=== Available records ===
·····

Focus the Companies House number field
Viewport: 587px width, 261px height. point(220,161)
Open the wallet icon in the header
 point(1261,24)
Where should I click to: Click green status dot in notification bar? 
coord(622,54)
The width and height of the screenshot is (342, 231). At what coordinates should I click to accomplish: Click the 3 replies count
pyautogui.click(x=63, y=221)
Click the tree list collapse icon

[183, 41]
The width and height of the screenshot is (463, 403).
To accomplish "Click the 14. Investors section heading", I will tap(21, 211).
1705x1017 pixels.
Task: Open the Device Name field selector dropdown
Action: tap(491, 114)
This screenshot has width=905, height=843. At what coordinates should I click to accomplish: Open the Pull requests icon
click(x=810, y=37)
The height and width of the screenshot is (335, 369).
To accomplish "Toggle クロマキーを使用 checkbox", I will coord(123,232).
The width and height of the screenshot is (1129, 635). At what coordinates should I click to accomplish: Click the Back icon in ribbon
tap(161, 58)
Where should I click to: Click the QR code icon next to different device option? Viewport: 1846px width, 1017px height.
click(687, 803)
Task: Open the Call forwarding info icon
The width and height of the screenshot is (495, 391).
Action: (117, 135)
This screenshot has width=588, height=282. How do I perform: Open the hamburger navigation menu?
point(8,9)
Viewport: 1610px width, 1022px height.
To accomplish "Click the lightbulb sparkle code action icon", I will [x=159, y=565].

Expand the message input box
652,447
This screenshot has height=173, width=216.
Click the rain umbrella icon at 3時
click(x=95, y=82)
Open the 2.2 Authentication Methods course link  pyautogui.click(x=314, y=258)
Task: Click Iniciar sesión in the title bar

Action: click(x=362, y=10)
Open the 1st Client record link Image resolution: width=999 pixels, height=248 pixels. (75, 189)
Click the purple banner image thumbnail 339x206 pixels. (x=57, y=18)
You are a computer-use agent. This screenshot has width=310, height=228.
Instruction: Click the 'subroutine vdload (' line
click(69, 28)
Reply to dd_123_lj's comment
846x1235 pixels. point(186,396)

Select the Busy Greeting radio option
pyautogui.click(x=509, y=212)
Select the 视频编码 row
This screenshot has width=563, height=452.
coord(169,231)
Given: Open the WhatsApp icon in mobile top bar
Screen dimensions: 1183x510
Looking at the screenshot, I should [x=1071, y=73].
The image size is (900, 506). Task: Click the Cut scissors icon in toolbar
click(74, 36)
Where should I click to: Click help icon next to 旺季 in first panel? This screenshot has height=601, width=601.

·····

=== Short task ===
Rewrite all of the entries above as a JSON list of strings, one string per line and with blank lines omitted.

=== Task answer ===
[
  "Focus the Companies House number field",
  "Viewport: 587px width, 261px height. point(220,161)",
  "Open the wallet icon in the header",
  " point(1261,24)",
  "Where should I click to: Click green status dot in notification bar? ",
  "coord(622,54)",
  "The width and height of the screenshot is (342, 231). At what coordinates should I click to accomplish: Click the 3 replies count",
  "pyautogui.click(x=63, y=221)",
  "Click the tree list collapse icon",
  "[183, 41]",
  "The width and height of the screenshot is (463, 403).",
  "To accomplish \"Click the 14. Investors section heading\", I will tap(21, 211).",
  "1705x1017 pixels.",
  "Task: Open the Device Name field selector dropdown",
  "Action: tap(491, 114)",
  "This screenshot has width=905, height=843. At what coordinates should I click to accomplish: Open the Pull requests icon",
  "click(x=810, y=37)",
  "The height and width of the screenshot is (335, 369).",
  "To accomplish \"Toggle クロマキーを使用 checkbox\", I will coord(123,232).",
  "The width and height of the screenshot is (1129, 635). At what coordinates should I click to accomplish: Click the Back icon in ribbon",
  "tap(161, 58)",
  "Where should I click to: Click the QR code icon next to different device option? Viewport: 1846px width, 1017px height.",
  "click(687, 803)",
  "Task: Open the Call forwarding info icon",
  "The width and height of the screenshot is (495, 391).",
  "Action: (117, 135)",
  "This screenshot has width=588, height=282. How do I perform: Open the hamburger navigation menu?",
  "point(8,9)",
  "Viewport: 1610px width, 1022px height.",
  "To accomplish \"Click the lightbulb sparkle code action icon\", I will [x=159, y=565].",
  "Expand the message input box",
  "652,447",
  "This screenshot has height=173, width=216.",
  "Click the rain umbrella icon at 3時",
  "click(x=95, y=82)",
  "Open the 2.2 Authentication Methods course link  pyautogui.click(x=314, y=258)",
  "Task: Click Iniciar sesión in the title bar",
  "Action: click(x=362, y=10)",
  "Open the 1st Client record link Image resolution: width=999 pixels, height=248 pixels. (75, 189)",
  "Click the purple banner image thumbnail 339x206 pixels. (x=57, y=18)",
  "You are a computer-use agent. This screenshot has width=310, height=228.",
  "Instruction: Click the 'subroutine vdload (' line",
  "click(69, 28)",
  "Reply to dd_123_lj's comment",
  "846x1235 pixels. point(186,396)",
  "Select the Busy Greeting radio option",
  "pyautogui.click(x=509, y=212)",
  "Select the 视频编码 row",
  "This screenshot has width=563, height=452.",
  "coord(169,231)",
  "Given: Open the WhatsApp icon in mobile top bar",
  "Screen dimensions: 1183x510",
  "Looking at the screenshot, I should [x=1071, y=73].",
  "The image size is (900, 506). Task: Click the Cut scissors icon in toolbar",
  "click(74, 36)",
  "Where should I click to: Click help icon next to 旺季 in first panel? This screenshot has height=601, width=601."
]